Using the axiom of choice, you can show that there exists an additive function $ f : \mathbb R \to \mathbb R $ satisfying $$ f \bigl ( f ( x ) \bigr ) = \frac { f ( 2 x ) } 2 \tag 0 \label 0 $$ for all $ x \in \mathbb R $, such that $ f $ is discontinuous at every $ x \in \mathbb R $; i.e. not only $ f $ satisfies \eqref{0}, but also Cauchy's functional equation $$ f ( x + y ) = f ( x ) + f ( y ) \tag 1 \label 1 $$ for all $ x , y \in \mathbb R $. Taking a look at the post "Overview of basic facts about Cauchy functional equation", you can see that such functions are widely known and well studied, and thus I'll skip some details that you can find in the links. The proof of existence of such functions is done using linear algebra of infinite dimensional vector spaces, and may seem a little bit complicated if you're not familiar with that area. But as it is quite standard, and I don't know about simpler examples of functions satisfying \eqref{0}, I will go with it.

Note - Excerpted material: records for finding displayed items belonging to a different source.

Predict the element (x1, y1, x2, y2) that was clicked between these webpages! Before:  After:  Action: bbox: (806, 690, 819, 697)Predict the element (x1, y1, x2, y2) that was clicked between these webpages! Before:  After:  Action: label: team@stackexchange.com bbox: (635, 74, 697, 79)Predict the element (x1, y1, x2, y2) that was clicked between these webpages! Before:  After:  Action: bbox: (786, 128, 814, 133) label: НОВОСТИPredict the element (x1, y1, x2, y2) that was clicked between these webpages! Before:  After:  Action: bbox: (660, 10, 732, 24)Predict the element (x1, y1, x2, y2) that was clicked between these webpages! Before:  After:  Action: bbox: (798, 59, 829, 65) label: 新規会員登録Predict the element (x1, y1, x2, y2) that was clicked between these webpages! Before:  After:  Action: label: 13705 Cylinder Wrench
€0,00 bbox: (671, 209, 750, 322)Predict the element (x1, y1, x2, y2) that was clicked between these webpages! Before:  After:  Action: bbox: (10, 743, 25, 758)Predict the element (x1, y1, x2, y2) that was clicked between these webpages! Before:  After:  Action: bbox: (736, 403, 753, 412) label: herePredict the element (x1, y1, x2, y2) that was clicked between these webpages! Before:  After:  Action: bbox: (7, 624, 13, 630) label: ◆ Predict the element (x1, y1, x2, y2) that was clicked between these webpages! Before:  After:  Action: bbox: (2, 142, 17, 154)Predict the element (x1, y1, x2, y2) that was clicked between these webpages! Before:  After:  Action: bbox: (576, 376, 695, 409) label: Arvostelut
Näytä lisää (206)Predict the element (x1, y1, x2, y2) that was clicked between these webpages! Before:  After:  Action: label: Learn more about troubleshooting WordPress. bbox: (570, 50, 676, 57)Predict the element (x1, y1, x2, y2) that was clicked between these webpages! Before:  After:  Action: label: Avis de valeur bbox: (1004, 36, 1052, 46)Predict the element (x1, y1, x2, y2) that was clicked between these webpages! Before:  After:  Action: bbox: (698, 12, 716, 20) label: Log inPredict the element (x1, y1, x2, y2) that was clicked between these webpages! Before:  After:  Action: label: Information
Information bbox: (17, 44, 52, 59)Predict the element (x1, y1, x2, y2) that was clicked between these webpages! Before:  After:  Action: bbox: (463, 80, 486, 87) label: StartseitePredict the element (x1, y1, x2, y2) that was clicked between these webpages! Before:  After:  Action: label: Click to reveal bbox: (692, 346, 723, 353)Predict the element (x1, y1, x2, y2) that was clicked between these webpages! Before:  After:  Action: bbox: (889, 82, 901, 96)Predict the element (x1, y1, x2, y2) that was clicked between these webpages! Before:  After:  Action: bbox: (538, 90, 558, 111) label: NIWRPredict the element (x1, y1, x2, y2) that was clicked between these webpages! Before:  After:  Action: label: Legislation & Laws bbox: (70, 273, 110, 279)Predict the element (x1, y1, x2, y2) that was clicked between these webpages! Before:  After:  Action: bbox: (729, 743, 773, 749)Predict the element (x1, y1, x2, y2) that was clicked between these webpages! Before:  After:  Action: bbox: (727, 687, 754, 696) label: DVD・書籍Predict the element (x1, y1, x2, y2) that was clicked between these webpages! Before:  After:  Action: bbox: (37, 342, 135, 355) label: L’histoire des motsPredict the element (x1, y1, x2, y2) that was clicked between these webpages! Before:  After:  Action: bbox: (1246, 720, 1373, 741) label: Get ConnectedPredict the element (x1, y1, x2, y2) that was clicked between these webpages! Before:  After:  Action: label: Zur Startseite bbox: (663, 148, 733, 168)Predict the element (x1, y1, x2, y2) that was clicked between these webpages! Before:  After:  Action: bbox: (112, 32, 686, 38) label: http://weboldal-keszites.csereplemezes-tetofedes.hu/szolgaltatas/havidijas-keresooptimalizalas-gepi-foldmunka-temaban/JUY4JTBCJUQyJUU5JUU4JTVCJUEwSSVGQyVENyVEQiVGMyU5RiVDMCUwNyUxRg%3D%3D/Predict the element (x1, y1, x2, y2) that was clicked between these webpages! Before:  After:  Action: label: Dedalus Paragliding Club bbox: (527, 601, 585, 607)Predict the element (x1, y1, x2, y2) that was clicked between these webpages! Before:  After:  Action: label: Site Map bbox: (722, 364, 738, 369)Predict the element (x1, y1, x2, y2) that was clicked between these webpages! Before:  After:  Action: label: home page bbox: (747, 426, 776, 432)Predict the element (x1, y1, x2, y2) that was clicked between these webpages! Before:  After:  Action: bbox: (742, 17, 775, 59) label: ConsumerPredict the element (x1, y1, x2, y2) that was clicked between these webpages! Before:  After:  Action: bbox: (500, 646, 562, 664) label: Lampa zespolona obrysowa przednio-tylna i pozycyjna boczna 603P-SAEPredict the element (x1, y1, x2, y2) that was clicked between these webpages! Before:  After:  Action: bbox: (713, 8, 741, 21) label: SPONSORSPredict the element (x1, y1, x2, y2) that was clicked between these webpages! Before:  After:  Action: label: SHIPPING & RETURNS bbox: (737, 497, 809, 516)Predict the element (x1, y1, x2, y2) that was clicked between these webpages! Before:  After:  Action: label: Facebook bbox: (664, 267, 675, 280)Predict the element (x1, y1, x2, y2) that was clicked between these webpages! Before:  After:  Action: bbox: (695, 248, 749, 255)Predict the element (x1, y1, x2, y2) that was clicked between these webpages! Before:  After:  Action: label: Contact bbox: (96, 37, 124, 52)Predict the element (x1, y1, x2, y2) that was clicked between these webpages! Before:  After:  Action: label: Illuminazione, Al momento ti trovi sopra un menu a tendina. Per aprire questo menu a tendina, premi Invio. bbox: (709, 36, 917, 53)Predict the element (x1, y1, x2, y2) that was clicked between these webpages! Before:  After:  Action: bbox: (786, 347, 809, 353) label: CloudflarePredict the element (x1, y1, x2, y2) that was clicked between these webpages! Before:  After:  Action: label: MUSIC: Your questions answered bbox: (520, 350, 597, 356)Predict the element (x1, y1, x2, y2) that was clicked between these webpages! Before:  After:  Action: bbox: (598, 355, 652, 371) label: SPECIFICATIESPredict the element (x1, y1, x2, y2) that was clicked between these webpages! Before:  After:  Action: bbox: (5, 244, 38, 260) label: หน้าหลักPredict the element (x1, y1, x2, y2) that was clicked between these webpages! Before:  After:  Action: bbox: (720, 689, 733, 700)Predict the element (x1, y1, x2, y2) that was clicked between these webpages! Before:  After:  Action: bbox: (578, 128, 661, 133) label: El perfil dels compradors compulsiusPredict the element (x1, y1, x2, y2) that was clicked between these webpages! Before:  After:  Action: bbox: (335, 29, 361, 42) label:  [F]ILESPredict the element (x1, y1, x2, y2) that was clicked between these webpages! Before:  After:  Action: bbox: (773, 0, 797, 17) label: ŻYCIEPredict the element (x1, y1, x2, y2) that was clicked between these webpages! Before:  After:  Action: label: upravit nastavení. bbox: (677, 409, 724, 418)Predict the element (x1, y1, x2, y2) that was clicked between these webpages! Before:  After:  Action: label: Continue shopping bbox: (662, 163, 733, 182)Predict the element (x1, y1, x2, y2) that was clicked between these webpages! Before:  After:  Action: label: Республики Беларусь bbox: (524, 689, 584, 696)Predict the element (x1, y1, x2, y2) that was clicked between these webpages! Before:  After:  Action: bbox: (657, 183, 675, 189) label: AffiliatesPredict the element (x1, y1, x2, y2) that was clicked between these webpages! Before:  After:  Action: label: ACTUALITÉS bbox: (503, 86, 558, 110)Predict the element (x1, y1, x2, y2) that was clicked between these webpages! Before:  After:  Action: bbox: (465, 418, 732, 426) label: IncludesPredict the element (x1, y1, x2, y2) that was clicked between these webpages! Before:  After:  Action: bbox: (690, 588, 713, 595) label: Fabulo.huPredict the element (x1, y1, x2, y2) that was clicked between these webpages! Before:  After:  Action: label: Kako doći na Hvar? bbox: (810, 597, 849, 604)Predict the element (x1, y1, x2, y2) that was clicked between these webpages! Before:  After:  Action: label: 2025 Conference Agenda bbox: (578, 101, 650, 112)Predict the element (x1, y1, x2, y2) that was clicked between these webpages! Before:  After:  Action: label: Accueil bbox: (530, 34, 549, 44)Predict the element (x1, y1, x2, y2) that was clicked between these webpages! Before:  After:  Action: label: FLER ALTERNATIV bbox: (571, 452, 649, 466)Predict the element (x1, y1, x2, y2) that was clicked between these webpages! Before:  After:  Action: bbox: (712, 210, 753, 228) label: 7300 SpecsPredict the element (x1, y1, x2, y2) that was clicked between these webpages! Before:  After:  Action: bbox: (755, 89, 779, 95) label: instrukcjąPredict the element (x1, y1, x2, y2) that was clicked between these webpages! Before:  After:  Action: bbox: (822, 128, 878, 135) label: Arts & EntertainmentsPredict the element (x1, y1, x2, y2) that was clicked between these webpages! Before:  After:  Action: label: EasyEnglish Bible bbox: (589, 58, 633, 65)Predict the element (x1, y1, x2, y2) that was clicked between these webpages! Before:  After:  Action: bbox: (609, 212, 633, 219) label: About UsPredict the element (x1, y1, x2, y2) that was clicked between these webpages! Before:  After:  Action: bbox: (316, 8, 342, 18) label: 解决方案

First of all, note that an additive function $ f : \mathbb R \to \mathbb R $ satisfies $$ f ( 2 x ) = 2 f ( x ) $$ for all $ x \in \mathbb R $. Thus, it's sufficient to prove the existence of an additive function satisfying $$ f \bigl ( f ( x ) \bigr ) = f ( x ) \tag 2 \label 2 $$ for all $ x \in \mathbb R $. For that, consider $ \mathbb R $ as a vector space over the field of scalars $ \mathbb Q $. The axiom of choice implies the existence of a Hamel basis $ \mathcal B $ for $ \mathbb R $. Consider a subset $ \mathcal A $ of $ \mathcal B $, and take $ g : \mathcal B \to \operatorname {span} \mathcal A $ such that $ g ( a ) = a $ for all $ a \in \mathcal A $. Then, if you take $ f $ to be the unique linear function extending $ g $ (which exists, since $ \mathcal B $ is a basis), $ f $ will satisfy \eqref{2}. That's because by linearity of $ f $, you get $ f ( x ) = x $ for all $ x \in \operatorname {span} ( \mathcal A ) $, and as $ g ( b ) \in \operatorname {span} ( \mathcal A ) $ for all $ b \in \mathcal B $ and $ f $ is a linear extension of $ g $, we get \eqref{2} for all $ x \in \mathbb R $.
As any additive function that is not of the form $ f ( x ) = a x $ for a constant $ a \in \mathbb R $ is discontinuous at every point, you only need to ensure that the function $ f $ is not of this particular form. For that, It's for example sufficient to take $ \mathcal A $ and $ \mathcal B \setminus \mathcal A $ both nonempty. That's because you will then have $ f ( x ) = x $ for some nonzero $ x \in \mathbb R $, while at the same time there will be another $ y \in \mathbb R $ with $ f ( y ) \ne y $.